Dining in Derbyshire – Donington Manor Hotel

Castle Donnington is a market town in the true sense of the word as it was granted a charter for a weekly market by King Edward I in 1278. In the centuries that followed lace making rose and declined and in 1965 the airport opened close by.

The Donington Manor Hotel, situated on the high street, also has a lengthy history stretching back to 1795. Incredibly many of the impressive, historic features are untouched, as becomes apparent when you walk through the entrance. Majestic Georgian bow windows flank the doorway and flood the rooms either side with natural light.

However fascinating all this history may be, Donington Manor Hotel has entered a new era with the appointment in December last year of experienced chef Craig Riley. Craig has worked in many parts of the world as private chef to the well-heeled; as well as working with many famous names. In the middle of a steady plan of refurbishment, Craig’s flair has been given a free hand to flourish creating an impressive new menu for the restaurant and elevating what’s on offer to a new level of dining.

We met owner James Blick, head chef Craig and their team on a beautiful early September day when we were invited to sample their new menu. Sitting in the bay window James explained that being close to Donington Park race track the hotel has been host to many a racing personality. We were sitting in the actual spot where Murray Walker and Barry Sheene once sat.  As we looked out of the window all that went through my mind as a car passed, was Murray my favourite commentator saying “There’s nothing wrong with the car except that it’s on fire”. 

We were here though, to dine and started with a selection of canapés in the bar. Our favourites were the small crispy mushroom arancini and the cornets filled with smooth liver parfait. These were topped with black cherry; this was a great sharp contrast.

Moving into the elegant dining room we were served firstly with a tray of warm small breads. One being a black olive bread accompanied with an aubergine dip. The other being a cheese bread with a crispy chicken skin butter, the addition of which made the butter even richer and slightly salty.

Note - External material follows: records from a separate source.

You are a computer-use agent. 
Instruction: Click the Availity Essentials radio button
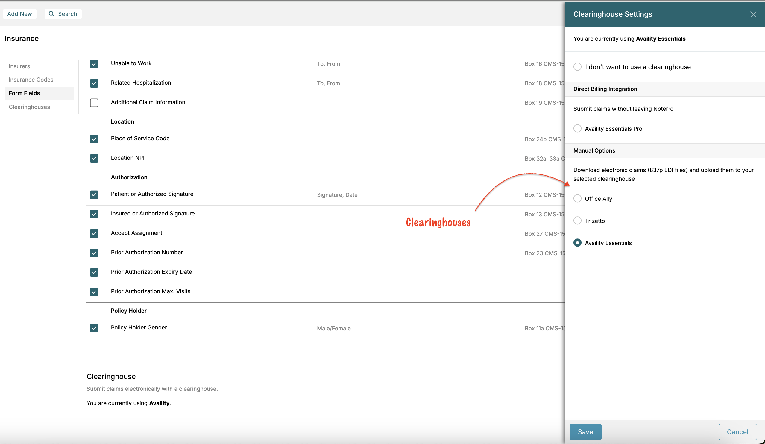coord(577,243)
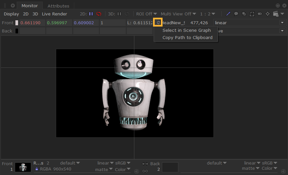Pause the 2D render
Screen dimensions: 288x175
pyautogui.click(x=91, y=14)

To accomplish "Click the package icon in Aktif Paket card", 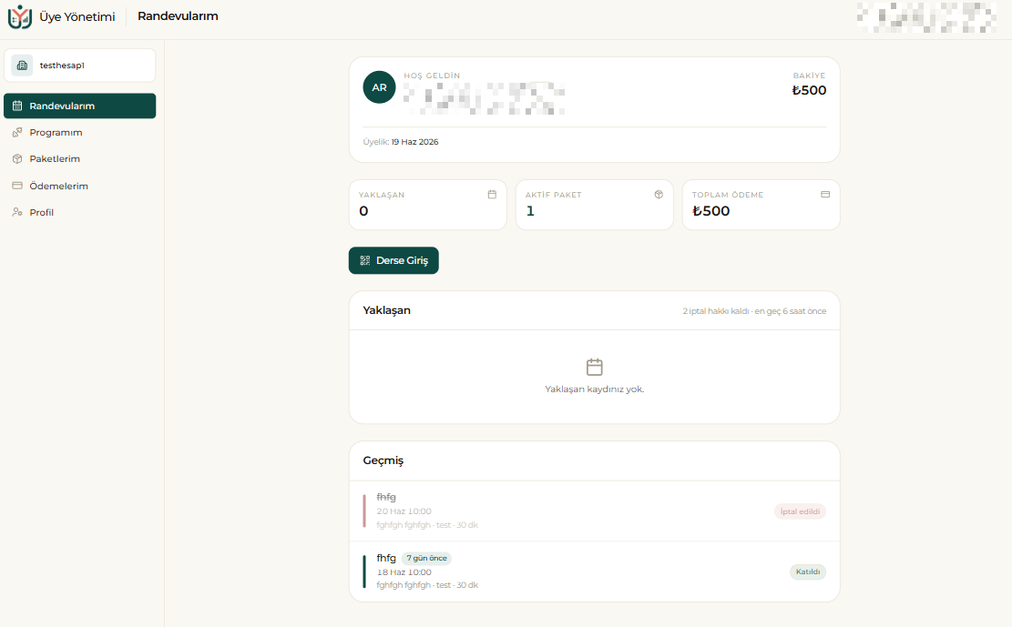I will coord(659,194).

This was followed by an amuse bouche of foaming celeriac mousse with truffle oil,  finely diced Granny Smith apples were a beautiful surprise as you reached the bottom of the dish; so tart and fresh against the creamy foam. 

My starter was cured salmon, a pretty pink from the heritage beetroot curing, strips of pickled cucumber, colourful heritage beetroot and a quenelle of creamed horseradish sorbet, a traditional pairing but one that works extremely well.

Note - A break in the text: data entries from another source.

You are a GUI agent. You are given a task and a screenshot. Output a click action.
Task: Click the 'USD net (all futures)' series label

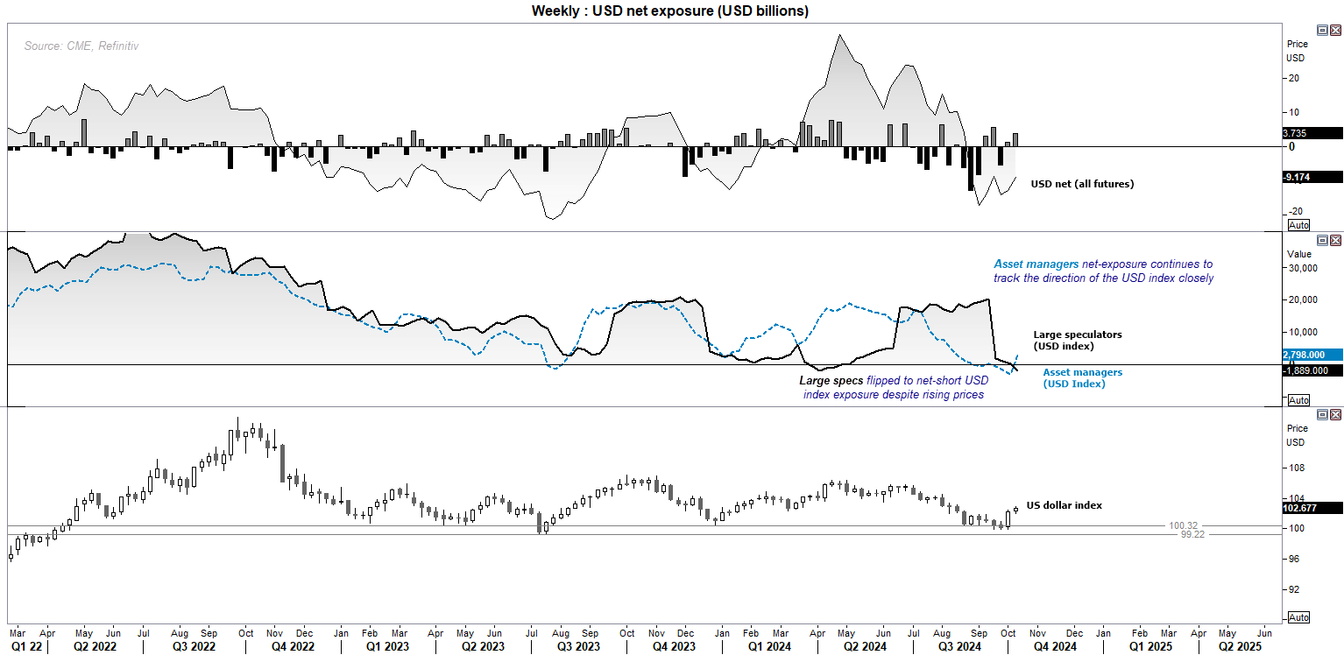click(x=1082, y=184)
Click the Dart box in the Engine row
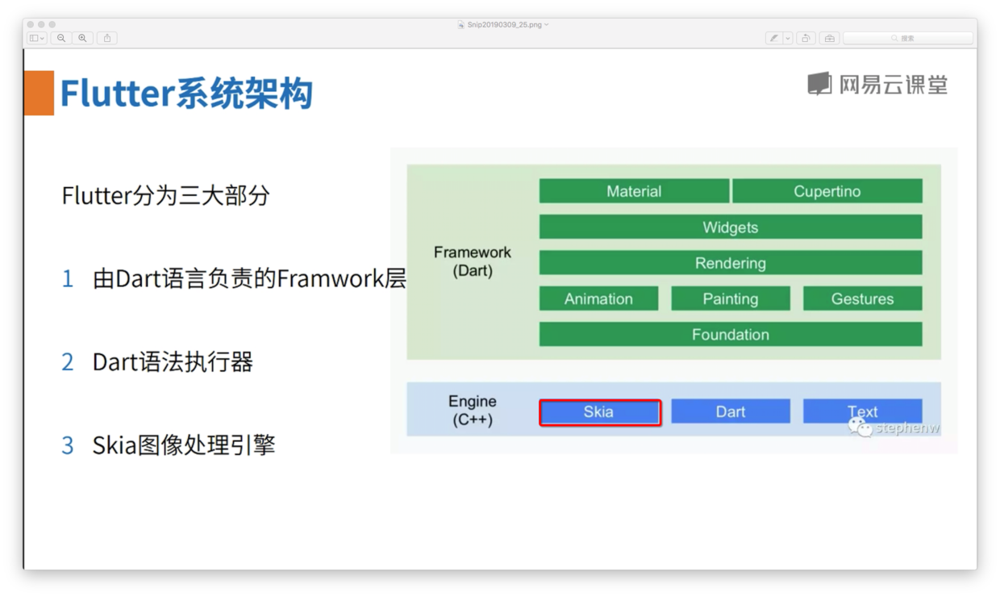 tap(731, 411)
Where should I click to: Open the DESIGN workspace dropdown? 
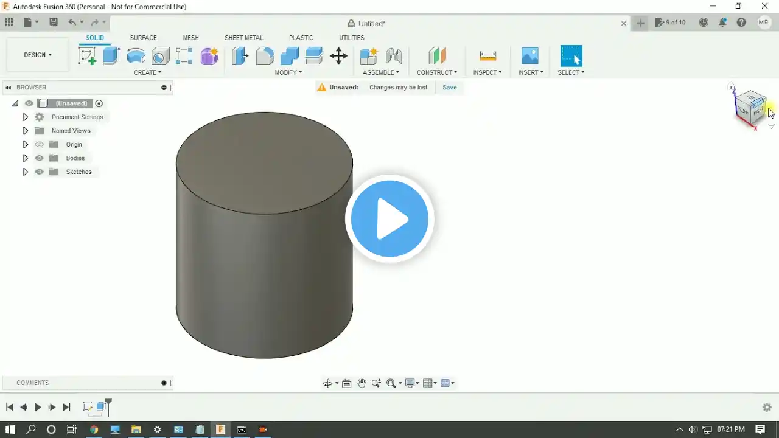pyautogui.click(x=38, y=55)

My husband chose the smoked chicken ravioli with braised endive and crispy chicken skin.  The pasta parcel was soft and the chicken within delicious. So simple but well executed. 

At this point I need to say that the menu is very well thought through, with fish, red meat, chicken and vegetarian dishes all represented, but not so extensively that you would question the freshness of each dish.

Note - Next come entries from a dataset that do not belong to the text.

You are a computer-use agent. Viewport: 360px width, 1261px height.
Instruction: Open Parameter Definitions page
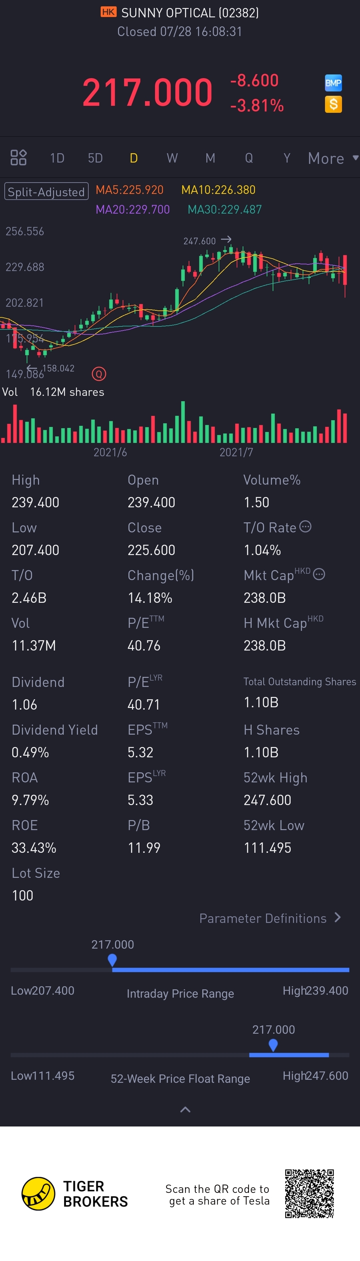[270, 918]
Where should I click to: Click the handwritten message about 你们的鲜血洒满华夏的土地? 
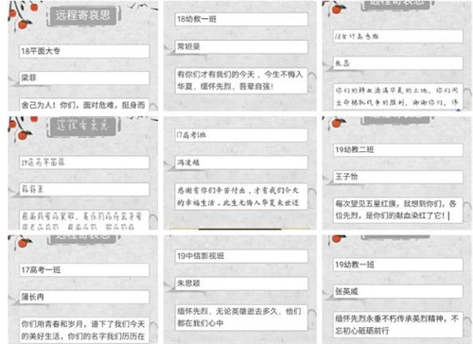pos(398,96)
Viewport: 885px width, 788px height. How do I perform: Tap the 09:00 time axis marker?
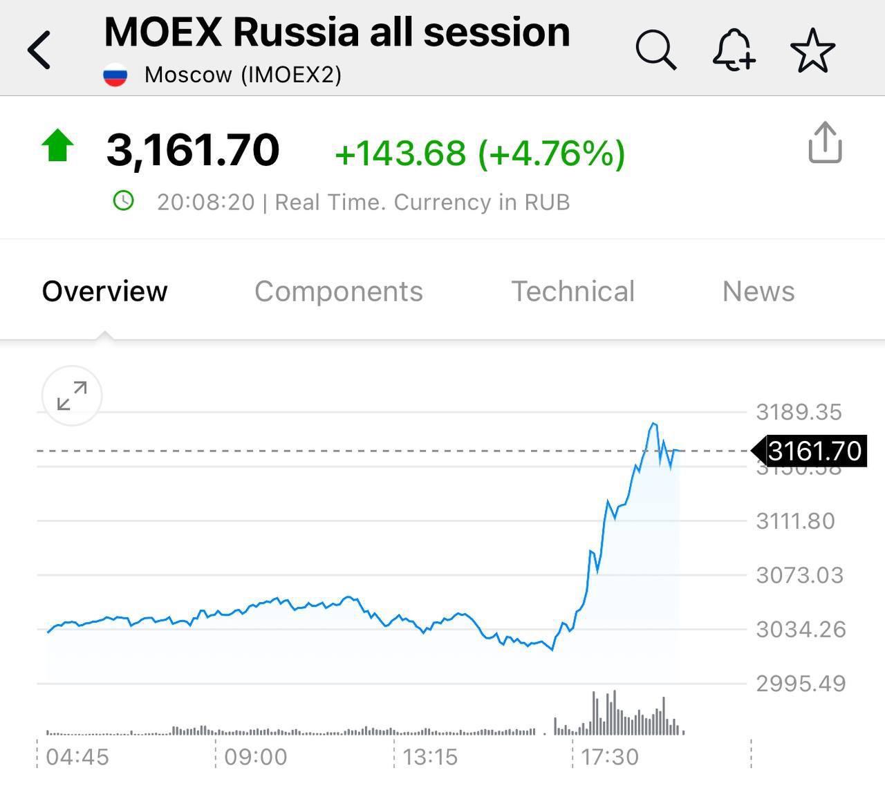click(255, 757)
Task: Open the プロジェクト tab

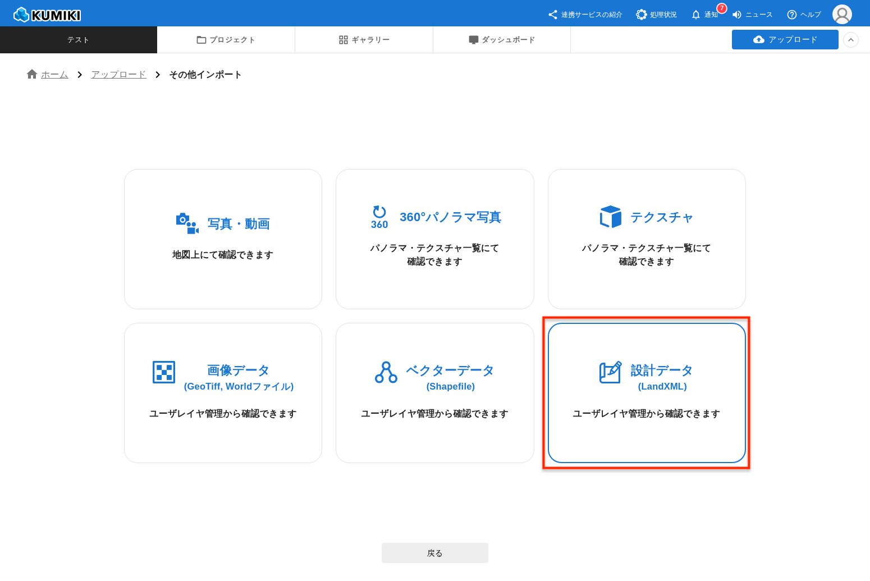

My main course arrived. On top of a pea puree sat half a chargrilled fennel, with a fillet of roasted sea bream to the side. Small roasted new potatoes were scattered on the dish with wild mushrooms. All tied together with fennel seeds which run as a theme through the whole dish. A lovely crisp skin to the fish and mild, sweet flavour with a hint of liquorice made all the ingredients come together.

Selecting the lamb, Craig explained to my husband that the rump was first poached and then roasted with a bon-bon of lamb shoulder, served with a chargrilled courgette, red pepper gel and lamb jus. The lamb, cooked in this way cut so easily and had an immediate crispy and slightly salty outer.  Accompanied by potato terrine and courgette purée this was really delicious.  

Chefs artistry really shone through in the presentation of the desserts, often just an afterthought, but here given due care and attention. Light vanilla Pana cotta, a fresh strawberry sorbet, deconstructed meringue, with a strawberry, basil parfait and basil gel all on one plate, what a selection of textures and flavour and looking pretty as a picture.

We hope this has given you a hint of what enjoying the a la carte menu at the Donington Manor Hotel can offer you. So much thought and effort has gone into this creation with the hope that it provides people who love the best of ingredients, locally sourced and prepared with skill a new level of dining. Although this is in its infancy, it was a truly memorable experience.